#### [TASK INSTRUCTIONS]
Repeat the stretch of entries below from the line with "Copy the groupby code cell" through the line with "Leave the call with red hang-up button". Include both ends and add nothing.

Collected data
_____
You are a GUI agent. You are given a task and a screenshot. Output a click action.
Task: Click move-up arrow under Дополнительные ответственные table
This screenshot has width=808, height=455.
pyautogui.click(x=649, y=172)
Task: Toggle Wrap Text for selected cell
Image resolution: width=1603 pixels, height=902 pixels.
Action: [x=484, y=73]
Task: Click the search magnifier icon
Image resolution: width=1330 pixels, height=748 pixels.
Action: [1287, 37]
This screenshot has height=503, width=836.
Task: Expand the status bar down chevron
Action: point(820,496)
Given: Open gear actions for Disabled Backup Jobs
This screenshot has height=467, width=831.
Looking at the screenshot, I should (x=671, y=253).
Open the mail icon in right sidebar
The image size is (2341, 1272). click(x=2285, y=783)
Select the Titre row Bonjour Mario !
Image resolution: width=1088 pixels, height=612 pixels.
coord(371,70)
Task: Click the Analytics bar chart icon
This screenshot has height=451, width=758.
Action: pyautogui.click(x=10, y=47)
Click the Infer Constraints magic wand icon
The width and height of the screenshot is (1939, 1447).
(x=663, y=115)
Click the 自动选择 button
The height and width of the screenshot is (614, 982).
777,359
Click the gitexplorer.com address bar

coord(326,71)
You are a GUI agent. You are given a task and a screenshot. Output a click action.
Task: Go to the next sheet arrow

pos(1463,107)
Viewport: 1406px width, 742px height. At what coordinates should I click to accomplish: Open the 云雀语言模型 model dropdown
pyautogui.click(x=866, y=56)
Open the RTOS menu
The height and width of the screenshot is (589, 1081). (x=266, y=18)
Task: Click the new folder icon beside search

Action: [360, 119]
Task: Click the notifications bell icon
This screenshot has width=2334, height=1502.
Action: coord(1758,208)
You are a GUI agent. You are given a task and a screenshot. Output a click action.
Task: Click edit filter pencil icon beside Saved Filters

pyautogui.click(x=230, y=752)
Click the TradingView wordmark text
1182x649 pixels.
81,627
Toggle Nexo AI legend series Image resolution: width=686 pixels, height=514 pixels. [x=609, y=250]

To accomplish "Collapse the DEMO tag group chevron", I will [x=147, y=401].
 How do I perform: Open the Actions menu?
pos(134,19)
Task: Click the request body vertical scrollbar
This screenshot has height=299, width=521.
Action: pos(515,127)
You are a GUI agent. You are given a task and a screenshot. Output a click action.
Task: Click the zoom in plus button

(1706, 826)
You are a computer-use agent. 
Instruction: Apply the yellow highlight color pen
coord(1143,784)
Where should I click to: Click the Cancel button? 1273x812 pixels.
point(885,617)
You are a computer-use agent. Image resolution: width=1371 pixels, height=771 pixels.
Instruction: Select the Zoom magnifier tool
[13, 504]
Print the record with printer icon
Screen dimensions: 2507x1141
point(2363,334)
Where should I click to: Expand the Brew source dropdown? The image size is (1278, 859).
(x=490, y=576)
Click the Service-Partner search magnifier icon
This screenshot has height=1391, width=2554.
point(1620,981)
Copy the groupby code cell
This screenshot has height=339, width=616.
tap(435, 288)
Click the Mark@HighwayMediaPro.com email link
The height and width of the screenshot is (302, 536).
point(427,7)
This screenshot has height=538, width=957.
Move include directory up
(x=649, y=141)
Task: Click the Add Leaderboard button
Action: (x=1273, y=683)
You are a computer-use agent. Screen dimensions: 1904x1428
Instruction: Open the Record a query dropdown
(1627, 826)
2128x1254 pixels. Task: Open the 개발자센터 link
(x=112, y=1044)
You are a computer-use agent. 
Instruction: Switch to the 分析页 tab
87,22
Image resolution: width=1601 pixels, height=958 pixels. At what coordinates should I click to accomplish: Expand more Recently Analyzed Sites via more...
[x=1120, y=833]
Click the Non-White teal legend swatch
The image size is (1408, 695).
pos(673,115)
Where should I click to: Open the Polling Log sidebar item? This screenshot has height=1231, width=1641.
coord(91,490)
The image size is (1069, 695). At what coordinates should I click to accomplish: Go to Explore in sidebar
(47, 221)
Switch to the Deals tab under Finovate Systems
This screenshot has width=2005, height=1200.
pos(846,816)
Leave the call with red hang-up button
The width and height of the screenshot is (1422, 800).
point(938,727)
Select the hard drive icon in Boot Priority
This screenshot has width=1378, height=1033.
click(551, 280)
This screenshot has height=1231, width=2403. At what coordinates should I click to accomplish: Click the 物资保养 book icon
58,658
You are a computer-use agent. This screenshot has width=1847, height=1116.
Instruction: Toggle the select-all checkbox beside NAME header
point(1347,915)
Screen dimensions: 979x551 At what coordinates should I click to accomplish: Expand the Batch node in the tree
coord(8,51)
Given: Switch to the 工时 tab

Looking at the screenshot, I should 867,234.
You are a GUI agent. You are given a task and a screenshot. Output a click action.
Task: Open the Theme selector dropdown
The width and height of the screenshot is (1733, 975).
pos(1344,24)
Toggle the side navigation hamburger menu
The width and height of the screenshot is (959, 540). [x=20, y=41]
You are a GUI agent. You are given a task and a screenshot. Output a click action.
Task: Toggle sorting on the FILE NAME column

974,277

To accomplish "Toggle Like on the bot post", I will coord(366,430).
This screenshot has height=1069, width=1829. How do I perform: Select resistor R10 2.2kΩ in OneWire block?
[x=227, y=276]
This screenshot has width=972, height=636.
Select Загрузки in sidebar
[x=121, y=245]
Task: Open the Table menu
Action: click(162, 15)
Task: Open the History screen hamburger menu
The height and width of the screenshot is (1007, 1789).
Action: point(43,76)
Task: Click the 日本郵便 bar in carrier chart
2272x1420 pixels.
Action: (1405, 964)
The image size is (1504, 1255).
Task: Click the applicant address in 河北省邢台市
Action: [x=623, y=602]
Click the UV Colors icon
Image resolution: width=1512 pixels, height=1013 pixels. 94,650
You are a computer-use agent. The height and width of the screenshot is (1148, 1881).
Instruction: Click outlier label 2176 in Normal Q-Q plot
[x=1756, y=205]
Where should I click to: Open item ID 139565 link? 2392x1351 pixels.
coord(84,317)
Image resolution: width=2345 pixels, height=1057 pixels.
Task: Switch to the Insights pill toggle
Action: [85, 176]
_____
#### [TASK OUTPUT]
Copy the groupby code cell
This screenshot has height=339, width=616.
tap(435, 288)
Click the Mark@HighwayMediaPro.com email link
The height and width of the screenshot is (302, 536).
point(427,7)
This screenshot has height=538, width=957.
Move include directory up
(x=649, y=141)
Task: Click the Add Leaderboard button
Action: (x=1273, y=683)
You are a computer-use agent. Screen dimensions: 1904x1428
Instruction: Open the Record a query dropdown
(1627, 826)
2128x1254 pixels. Task: Open the 개발자센터 link
(x=112, y=1044)
You are a computer-use agent. 
Instruction: Switch to the 分析页 tab
87,22
Image resolution: width=1601 pixels, height=958 pixels. At what coordinates should I click to accomplish: Expand more Recently Analyzed Sites via more...
[x=1120, y=833]
Click the Non-White teal legend swatch
The image size is (1408, 695).
pos(673,115)
Where should I click to: Open the Polling Log sidebar item? This screenshot has height=1231, width=1641.
coord(91,490)
The image size is (1069, 695). At what coordinates should I click to accomplish: Go to Explore in sidebar
(47, 221)
Switch to the Deals tab under Finovate Systems
This screenshot has width=2005, height=1200.
pos(846,816)
Leave the call with red hang-up button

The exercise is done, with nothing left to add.